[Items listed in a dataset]
^^^^

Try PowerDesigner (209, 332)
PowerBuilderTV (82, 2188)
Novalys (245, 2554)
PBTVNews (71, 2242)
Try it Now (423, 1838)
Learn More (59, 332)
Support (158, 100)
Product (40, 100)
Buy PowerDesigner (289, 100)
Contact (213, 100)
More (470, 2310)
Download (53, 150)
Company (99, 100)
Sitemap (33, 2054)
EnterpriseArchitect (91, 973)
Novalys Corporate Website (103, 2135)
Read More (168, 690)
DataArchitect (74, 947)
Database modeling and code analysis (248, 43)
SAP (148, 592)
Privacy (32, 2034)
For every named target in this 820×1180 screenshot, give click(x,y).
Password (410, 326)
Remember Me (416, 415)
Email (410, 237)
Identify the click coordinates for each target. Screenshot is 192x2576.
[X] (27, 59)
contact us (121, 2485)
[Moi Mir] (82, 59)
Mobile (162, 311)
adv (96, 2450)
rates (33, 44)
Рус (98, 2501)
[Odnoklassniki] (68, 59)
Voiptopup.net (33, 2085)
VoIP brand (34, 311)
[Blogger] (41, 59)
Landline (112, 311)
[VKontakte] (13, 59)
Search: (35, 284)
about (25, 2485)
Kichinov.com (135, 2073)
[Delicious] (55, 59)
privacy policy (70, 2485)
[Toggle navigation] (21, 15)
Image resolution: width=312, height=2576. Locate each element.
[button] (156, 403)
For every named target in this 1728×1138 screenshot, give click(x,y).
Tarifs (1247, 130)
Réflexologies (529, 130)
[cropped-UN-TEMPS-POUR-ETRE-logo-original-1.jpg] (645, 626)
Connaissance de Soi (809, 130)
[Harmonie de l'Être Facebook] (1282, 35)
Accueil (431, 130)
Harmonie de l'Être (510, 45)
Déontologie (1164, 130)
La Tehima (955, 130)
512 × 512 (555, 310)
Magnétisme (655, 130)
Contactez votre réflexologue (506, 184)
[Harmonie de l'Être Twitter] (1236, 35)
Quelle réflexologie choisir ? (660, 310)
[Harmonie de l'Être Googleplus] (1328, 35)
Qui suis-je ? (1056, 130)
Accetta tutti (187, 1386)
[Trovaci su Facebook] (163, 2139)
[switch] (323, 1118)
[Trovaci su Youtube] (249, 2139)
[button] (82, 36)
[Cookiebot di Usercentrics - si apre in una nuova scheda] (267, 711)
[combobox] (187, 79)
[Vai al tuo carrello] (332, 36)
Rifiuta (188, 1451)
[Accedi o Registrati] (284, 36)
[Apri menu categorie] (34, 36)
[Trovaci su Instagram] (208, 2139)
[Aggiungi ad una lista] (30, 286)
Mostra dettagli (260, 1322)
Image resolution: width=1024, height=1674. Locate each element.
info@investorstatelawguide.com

^^^^

- _EXERCISE REQUIREMENTS_: I'd like an exact copy of the lines above, from the very first one through the line that contains "[Trovaci su Instagram] (208, 2139)", with nothing else added.

- _ANSWER BELOW_:
Try PowerDesigner (209, 332)
PowerBuilderTV (82, 2188)
Novalys (245, 2554)
PBTVNews (71, 2242)
Try it Now (423, 1838)
Learn More (59, 332)
Support (158, 100)
Product (40, 100)
Buy PowerDesigner (289, 100)
Contact (213, 100)
More (470, 2310)
Download (53, 150)
Company (99, 100)
Sitemap (33, 2054)
EnterpriseArchitect (91, 973)
Novalys Corporate Website (103, 2135)
Read More (168, 690)
DataArchitect (74, 947)
Database modeling and code analysis (248, 43)
SAP (148, 592)
Privacy (32, 2034)
For every named target in this 820×1180 screenshot, give click(x,y).
Password (410, 326)
Remember Me (416, 415)
Email (410, 237)
Identify the click coordinates for each target. Screenshot is 192x2576.
[X] (27, 59)
contact us (121, 2485)
[Moi Mir] (82, 59)
Mobile (162, 311)
adv (96, 2450)
rates (33, 44)
Рус (98, 2501)
[Odnoklassniki] (68, 59)
Voiptopup.net (33, 2085)
VoIP brand (34, 311)
[Blogger] (41, 59)
Landline (112, 311)
[VKontakte] (13, 59)
Search: (35, 284)
about (25, 2485)
Kichinov.com (135, 2073)
[Delicious] (55, 59)
privacy policy (70, 2485)
[Toggle navigation] (21, 15)
Image resolution: width=312, height=2576. Locate each element.
[button] (156, 403)
For every named target in this 1728×1138 screenshot, give click(x,y).
Tarifs (1247, 130)
Réflexologies (529, 130)
[cropped-UN-TEMPS-POUR-ETRE-logo-original-1.jpg] (645, 626)
Connaissance de Soi (809, 130)
[Harmonie de l'Être Facebook] (1282, 35)
Accueil (431, 130)
Harmonie de l'Être (510, 45)
Déontologie (1164, 130)
La Tehima (955, 130)
512 × 512 (555, 310)
Magnétisme (655, 130)
Contactez votre réflexologue (506, 184)
[Harmonie de l'Être Twitter] (1236, 35)
Quelle réflexologie choisir ? (660, 310)
[Harmonie de l'Être Googleplus] (1328, 35)
Qui suis-je ? (1056, 130)
Accetta tutti (187, 1386)
[Trovaci su Facebook] (163, 2139)
[switch] (323, 1118)
[Trovaci su Youtube] (249, 2139)
[button] (82, 36)
[Cookiebot di Usercentrics - si apre in una nuova scheda] (267, 711)
[combobox] (187, 79)
[Vai al tuo carrello] (332, 36)
Rifiuta (188, 1451)
[Accedi o Registrati] (284, 36)
[Apri menu categorie] (34, 36)
[Trovaci su Instagram] (208, 2139)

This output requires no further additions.